====== DATA
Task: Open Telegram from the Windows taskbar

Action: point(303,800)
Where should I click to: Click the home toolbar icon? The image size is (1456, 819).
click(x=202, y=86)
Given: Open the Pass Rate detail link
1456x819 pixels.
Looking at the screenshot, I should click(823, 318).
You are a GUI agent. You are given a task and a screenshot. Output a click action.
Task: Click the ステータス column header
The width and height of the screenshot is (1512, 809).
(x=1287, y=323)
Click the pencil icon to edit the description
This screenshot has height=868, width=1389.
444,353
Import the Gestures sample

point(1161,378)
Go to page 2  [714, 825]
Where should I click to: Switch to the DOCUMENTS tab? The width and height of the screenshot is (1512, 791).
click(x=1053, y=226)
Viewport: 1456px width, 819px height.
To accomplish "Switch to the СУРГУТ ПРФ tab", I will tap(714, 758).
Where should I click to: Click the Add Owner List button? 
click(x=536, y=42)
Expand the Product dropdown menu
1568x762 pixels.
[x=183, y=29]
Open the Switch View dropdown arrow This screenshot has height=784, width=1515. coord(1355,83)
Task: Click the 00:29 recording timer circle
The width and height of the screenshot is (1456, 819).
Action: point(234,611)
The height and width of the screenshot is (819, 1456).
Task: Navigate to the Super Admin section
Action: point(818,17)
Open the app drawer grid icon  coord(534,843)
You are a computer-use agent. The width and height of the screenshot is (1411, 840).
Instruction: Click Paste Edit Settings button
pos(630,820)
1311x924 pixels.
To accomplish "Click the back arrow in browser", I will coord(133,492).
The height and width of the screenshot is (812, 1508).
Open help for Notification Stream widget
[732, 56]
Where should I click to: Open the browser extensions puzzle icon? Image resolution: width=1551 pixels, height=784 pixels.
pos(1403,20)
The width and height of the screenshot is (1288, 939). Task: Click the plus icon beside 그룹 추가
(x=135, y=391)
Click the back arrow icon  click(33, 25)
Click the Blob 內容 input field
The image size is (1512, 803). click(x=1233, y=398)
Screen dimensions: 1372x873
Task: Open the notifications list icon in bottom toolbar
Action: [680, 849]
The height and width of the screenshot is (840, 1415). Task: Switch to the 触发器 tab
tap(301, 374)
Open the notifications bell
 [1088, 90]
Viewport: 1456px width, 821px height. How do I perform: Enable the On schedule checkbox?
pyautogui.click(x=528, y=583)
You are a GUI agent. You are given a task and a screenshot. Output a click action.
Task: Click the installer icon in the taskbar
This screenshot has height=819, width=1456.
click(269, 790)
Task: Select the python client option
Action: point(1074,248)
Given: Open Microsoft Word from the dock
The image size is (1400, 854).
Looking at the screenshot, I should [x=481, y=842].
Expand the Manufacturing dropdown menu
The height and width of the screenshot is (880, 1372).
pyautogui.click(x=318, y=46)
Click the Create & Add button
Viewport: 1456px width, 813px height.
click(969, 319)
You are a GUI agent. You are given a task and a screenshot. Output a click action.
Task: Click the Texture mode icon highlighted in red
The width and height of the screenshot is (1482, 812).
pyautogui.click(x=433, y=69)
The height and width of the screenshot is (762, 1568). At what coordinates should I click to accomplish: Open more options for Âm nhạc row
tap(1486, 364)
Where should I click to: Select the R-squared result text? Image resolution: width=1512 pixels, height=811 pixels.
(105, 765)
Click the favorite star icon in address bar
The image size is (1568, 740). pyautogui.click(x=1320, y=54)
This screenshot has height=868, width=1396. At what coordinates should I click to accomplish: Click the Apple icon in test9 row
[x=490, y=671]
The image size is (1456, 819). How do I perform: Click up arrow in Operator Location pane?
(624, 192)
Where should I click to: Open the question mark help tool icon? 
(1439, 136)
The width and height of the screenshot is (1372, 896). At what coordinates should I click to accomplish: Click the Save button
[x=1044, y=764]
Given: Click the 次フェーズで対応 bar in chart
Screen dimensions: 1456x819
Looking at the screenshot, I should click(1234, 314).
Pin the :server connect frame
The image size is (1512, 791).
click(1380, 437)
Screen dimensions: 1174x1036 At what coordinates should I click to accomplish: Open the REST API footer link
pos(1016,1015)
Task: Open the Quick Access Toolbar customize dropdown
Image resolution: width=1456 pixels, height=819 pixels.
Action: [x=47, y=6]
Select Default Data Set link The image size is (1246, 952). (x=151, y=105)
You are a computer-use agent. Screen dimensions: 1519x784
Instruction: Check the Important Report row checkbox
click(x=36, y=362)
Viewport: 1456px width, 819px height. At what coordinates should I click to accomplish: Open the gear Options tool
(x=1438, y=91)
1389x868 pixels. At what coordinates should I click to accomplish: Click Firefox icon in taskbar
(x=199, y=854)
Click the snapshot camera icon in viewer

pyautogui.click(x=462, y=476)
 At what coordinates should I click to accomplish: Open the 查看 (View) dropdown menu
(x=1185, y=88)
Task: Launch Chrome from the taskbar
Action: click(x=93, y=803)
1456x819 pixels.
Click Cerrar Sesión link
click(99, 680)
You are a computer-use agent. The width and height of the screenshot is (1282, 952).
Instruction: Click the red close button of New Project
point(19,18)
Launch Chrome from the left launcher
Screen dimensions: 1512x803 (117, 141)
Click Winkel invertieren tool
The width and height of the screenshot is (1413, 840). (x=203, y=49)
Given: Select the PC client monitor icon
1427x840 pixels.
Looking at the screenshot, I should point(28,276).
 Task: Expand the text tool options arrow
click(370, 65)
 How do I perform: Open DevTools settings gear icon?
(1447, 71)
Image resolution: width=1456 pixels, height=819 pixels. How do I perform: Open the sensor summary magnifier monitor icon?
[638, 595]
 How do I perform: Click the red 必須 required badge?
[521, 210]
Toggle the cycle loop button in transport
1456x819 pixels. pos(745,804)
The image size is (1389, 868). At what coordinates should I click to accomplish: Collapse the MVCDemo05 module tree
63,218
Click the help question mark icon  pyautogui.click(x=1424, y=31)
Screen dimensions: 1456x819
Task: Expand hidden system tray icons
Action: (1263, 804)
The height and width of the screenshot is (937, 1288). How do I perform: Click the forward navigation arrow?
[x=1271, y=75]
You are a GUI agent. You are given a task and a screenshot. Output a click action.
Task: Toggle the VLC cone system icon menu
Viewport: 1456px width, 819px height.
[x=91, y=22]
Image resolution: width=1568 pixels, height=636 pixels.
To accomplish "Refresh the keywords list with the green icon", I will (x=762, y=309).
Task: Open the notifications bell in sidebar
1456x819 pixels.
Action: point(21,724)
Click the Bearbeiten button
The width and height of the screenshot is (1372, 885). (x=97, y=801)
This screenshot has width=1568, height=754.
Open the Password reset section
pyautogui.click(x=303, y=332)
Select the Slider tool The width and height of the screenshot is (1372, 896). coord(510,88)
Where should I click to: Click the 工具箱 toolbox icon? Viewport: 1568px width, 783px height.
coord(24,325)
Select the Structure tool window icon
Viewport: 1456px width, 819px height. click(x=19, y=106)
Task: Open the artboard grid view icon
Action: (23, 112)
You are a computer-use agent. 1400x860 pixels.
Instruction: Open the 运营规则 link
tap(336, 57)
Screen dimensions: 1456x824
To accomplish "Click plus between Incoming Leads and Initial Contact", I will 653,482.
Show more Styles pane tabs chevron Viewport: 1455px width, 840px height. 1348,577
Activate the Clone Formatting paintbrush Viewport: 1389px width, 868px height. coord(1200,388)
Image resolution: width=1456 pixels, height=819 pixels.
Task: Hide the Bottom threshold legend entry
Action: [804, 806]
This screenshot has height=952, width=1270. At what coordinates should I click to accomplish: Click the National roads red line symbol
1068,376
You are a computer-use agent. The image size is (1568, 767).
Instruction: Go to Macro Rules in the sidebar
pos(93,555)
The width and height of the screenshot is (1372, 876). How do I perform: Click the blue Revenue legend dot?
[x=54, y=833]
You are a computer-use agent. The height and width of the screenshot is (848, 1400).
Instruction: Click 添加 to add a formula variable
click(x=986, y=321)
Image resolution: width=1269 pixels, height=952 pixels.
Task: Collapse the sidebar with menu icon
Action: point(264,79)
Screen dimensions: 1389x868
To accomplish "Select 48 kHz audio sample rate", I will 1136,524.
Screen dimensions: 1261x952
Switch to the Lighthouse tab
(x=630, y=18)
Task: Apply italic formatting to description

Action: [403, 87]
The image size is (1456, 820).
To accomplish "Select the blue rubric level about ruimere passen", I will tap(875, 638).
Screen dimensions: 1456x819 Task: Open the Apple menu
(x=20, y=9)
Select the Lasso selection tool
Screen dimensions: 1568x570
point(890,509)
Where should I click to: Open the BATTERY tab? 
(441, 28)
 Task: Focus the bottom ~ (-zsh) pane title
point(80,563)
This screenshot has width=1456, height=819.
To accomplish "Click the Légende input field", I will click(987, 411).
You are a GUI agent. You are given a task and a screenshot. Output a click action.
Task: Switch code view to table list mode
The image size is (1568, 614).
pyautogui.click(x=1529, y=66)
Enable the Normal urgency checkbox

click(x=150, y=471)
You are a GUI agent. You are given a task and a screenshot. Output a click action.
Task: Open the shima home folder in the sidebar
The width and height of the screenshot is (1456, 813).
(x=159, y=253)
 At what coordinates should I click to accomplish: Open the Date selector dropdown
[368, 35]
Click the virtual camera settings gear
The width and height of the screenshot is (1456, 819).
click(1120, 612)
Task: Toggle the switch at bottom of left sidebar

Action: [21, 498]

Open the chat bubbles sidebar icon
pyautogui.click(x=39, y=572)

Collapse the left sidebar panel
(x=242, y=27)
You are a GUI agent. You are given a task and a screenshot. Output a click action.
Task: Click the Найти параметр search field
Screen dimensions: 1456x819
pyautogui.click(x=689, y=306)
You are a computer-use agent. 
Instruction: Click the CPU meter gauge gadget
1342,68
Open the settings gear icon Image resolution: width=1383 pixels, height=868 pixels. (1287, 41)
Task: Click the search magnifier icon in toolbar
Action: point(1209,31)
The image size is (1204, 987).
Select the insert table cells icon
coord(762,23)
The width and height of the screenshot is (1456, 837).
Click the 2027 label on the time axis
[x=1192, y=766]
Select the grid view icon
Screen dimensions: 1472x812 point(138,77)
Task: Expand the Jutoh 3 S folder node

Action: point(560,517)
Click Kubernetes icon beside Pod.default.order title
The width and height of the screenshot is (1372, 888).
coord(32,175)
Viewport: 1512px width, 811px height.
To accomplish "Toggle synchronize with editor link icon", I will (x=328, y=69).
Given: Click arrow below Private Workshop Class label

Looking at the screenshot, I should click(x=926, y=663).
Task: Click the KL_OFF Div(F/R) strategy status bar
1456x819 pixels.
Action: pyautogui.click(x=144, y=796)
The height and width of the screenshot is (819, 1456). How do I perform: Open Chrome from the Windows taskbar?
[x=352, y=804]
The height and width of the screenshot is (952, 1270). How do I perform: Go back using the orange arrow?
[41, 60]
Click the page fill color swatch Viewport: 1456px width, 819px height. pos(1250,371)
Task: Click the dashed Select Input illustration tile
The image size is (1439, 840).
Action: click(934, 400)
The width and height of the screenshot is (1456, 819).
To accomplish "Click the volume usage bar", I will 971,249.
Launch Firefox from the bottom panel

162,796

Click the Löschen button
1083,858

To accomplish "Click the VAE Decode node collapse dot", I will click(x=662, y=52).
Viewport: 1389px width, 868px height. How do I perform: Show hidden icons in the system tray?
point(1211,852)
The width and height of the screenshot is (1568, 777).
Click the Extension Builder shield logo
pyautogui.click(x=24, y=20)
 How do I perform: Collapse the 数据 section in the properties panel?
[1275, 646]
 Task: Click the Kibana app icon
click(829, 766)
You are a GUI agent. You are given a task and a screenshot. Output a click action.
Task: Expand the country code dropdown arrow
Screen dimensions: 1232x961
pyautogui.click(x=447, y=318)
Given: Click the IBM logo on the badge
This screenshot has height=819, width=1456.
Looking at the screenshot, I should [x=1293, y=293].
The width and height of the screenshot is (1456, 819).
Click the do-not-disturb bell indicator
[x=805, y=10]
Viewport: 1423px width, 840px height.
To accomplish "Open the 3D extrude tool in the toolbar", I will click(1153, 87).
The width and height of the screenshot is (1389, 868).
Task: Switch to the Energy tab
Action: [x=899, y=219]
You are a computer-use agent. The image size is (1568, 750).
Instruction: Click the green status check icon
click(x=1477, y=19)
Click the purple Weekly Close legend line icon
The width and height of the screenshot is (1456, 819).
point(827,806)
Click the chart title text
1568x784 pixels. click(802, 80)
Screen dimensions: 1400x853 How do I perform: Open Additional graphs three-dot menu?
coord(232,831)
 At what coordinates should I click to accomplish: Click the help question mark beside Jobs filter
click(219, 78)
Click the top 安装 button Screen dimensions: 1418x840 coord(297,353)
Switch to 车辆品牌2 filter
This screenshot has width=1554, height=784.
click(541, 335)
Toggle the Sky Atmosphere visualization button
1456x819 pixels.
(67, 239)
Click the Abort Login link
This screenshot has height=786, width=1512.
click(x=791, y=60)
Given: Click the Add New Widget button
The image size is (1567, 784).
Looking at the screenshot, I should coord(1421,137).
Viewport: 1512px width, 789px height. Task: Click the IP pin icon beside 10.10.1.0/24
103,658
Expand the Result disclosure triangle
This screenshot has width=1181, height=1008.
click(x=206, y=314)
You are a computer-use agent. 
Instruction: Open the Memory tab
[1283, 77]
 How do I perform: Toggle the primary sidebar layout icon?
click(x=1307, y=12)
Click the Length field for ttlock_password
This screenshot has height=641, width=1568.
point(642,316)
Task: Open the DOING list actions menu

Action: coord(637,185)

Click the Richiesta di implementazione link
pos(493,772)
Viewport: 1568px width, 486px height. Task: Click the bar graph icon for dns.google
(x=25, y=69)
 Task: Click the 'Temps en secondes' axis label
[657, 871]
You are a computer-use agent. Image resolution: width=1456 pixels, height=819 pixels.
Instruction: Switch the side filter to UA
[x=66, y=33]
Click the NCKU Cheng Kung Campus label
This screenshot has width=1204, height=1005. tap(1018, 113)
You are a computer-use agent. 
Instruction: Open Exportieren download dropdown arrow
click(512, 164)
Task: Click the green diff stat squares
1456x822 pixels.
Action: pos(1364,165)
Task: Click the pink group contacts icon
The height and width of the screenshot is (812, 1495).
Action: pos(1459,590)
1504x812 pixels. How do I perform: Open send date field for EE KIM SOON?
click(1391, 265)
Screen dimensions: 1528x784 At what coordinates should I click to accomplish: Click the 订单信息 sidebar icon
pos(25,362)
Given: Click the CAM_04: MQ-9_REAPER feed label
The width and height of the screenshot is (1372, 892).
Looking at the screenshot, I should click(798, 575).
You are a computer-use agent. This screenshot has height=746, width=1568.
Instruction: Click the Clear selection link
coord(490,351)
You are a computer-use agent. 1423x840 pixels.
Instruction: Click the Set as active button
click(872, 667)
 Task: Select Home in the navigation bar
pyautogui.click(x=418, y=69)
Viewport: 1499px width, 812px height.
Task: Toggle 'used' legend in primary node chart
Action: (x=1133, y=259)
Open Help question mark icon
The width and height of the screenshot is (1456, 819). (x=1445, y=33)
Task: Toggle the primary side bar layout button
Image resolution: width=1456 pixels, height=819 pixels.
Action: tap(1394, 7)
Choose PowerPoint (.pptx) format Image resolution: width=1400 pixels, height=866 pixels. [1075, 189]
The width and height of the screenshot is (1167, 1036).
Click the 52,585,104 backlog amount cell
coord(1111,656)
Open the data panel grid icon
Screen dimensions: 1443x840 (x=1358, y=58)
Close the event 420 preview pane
============
> EXERCISE DETAILS
Look through the records and gather each line with the word "page".

> COMPLETED TASK
Go to page 2  [714, 825]
Click the page fill color swatch Viewport: 1456px width, 819px height. pos(1250,371)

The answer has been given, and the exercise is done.